Son regard était très calme, comme celui d’un médecin. Autrefois peut-être, il aurait fait le méchant, pour les mettre en colère, mais on apprend beaucoup et vite, quand on a de la haine.

Si la nouvelle débute au côté du baron, Edgar devient, dès sa première apparition, le véritable personnage principal avec des monologues intérieurs qui essayent de décortiquer tel ou tel comportement. Avec ses yeux d’enfants, Edgar est amené à découvrir avec effroi la dualité des adultes, leurs mensonges. Bientôt, la peur et l’incompréhension laissent place à la haine. Grandissant en quelques jours en compagnie de ses deux nouveaux ennemis, l’enfant explore bien trop tôt le monde des adultes qui laisse fleurir les non-dits et les envies malhonnêtes. Même s’il ne peut pas mettre le doigt sur ce qu’il se passe concrètement entre les deux adultes, Edgar comprend bien que c’est quelque chose de mal, d’égoïste.

Les diverses émotions qui se déversent en Edgar sont tout à fait palpables, tout comme les agissements des deux autres personnages et du cadre de l’histoire. Brûlant secret s’offre une force réaliste et immersive saisissante.
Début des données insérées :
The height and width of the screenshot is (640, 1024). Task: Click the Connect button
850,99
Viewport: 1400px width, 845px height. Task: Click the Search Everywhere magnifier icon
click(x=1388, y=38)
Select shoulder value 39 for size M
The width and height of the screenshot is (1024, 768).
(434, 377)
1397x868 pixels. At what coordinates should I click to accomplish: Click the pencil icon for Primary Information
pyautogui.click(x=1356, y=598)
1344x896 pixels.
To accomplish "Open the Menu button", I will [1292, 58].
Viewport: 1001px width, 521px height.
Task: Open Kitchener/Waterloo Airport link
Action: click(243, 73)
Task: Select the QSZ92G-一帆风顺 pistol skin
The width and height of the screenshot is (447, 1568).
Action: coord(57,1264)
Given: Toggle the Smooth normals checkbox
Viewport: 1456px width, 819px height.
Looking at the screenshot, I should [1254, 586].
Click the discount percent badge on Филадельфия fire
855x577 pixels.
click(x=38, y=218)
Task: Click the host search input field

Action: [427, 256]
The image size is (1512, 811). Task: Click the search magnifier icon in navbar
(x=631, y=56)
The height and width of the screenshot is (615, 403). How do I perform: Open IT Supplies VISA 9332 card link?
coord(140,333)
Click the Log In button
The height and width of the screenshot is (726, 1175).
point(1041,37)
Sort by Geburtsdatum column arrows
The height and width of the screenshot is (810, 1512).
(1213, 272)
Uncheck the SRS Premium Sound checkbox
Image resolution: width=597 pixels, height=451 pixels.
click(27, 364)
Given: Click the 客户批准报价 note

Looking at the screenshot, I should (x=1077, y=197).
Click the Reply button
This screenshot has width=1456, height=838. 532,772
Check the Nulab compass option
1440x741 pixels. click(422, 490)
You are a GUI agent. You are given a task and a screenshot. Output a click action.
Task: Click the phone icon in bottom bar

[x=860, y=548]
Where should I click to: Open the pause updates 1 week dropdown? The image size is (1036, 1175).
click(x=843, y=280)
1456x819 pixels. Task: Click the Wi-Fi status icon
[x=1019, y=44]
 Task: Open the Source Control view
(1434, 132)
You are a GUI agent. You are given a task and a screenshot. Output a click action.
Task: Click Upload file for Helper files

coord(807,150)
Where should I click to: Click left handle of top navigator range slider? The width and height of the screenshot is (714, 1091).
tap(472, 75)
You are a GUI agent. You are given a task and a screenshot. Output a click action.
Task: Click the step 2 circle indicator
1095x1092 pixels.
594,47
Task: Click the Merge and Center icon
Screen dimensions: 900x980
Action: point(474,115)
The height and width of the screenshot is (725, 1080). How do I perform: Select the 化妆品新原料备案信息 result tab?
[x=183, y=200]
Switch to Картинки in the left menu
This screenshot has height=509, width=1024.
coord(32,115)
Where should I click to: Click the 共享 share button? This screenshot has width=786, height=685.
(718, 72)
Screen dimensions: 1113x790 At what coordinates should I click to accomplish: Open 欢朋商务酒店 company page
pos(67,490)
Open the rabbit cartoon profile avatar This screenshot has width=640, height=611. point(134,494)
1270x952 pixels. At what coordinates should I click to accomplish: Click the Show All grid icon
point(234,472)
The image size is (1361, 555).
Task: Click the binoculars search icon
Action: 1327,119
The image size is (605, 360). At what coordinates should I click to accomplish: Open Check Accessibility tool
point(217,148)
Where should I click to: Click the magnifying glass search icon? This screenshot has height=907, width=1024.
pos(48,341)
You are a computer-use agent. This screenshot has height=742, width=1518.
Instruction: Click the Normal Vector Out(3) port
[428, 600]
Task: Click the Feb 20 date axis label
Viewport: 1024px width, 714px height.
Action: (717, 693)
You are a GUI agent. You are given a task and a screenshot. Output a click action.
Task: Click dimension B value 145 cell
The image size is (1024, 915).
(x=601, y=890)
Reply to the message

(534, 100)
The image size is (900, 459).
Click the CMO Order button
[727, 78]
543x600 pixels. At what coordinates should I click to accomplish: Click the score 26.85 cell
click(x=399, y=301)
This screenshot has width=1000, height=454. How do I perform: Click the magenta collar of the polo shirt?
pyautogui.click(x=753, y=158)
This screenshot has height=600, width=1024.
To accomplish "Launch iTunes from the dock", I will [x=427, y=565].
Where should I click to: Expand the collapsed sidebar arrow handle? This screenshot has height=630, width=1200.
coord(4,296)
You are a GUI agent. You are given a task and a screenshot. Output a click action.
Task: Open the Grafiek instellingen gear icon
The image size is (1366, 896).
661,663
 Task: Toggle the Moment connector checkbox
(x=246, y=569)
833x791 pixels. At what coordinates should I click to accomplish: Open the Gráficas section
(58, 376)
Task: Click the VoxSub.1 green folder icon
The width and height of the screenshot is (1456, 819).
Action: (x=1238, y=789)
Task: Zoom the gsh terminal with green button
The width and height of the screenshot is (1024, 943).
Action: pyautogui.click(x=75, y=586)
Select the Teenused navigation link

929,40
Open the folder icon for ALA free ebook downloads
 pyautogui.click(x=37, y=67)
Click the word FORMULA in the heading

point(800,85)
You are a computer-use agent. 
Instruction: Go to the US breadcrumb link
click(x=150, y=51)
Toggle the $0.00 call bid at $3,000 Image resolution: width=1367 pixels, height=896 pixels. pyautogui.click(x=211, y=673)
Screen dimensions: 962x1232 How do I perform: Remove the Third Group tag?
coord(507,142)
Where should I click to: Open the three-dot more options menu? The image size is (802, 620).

Et, en même temps, le récit laisse aussi une part à l’imaginaire avec un enfant qui, ne connaissant pas les choses de l’amour, est obligé d’expliquer ce qu’il voit par ce qu’il connait et perçoit du haut de ses sept ans. Si ce n’est pas la nouvelle qui m’a le plus conquise de l’auteur, le basculement du rapport de force entre le baron et l’enfant, et la qualité littéraire toujours émérite de Stefan Zweig sont de très bonnes raisons de découvrir et de se laisser charmer par Brûlant secret.

Parfois ce n’est qu’une seule et mince cloison qui sépare les enfants de ce que nous appelons le monde réel et un souffle de vent fortuit la leur ouvre brusquement.

Cette fois-ci, Stefan Zweig n’exploite pas le sentiment amoureux pour le magnifier mais bien pour montrer ses facettes plus malhonnêtes et perverses. La partie de chasse transforme le chasseur en proie alors qu’un jeune garçon apprend bientôt le secret de la séduction et du faux-semblant, propre au domaine des adultes.

Sortie française : 1938
Sortie originale : 1911
128 pages

Du même auteur

Amok suivi de Lettre d’une inconnue (1922)
Vingt-quatre heures de la vie d’une femme (1927)
Les Deux Sœurs (1936)
Le Joueur d’échecs (1943)
Le Monde d’hier (1944)

7 commentaires sur « Brûlant secret, Stefan Zweig »

  1. Ça m’a l’air sulfureux à souhait. Je sens que je vais adorer autant qu’être dérangée par cette nouvelle que je compte bien lire très vite maintenant ^^
    Merci pour ta belle chronique qui donne tant envie !

    Aimé par 1 personne

    1. La manière avec laquelle la « romance » se présente est assez déstabilisante au départ, le baron est vraiment dans le désir d’obtenir un nouveau trophée sur son tableau de chasse. On n’est pas forcément face à des adultes très sympathiques mais intéressants par la manière avec laquelle le petit garçon les perçoit au fur et à mesure.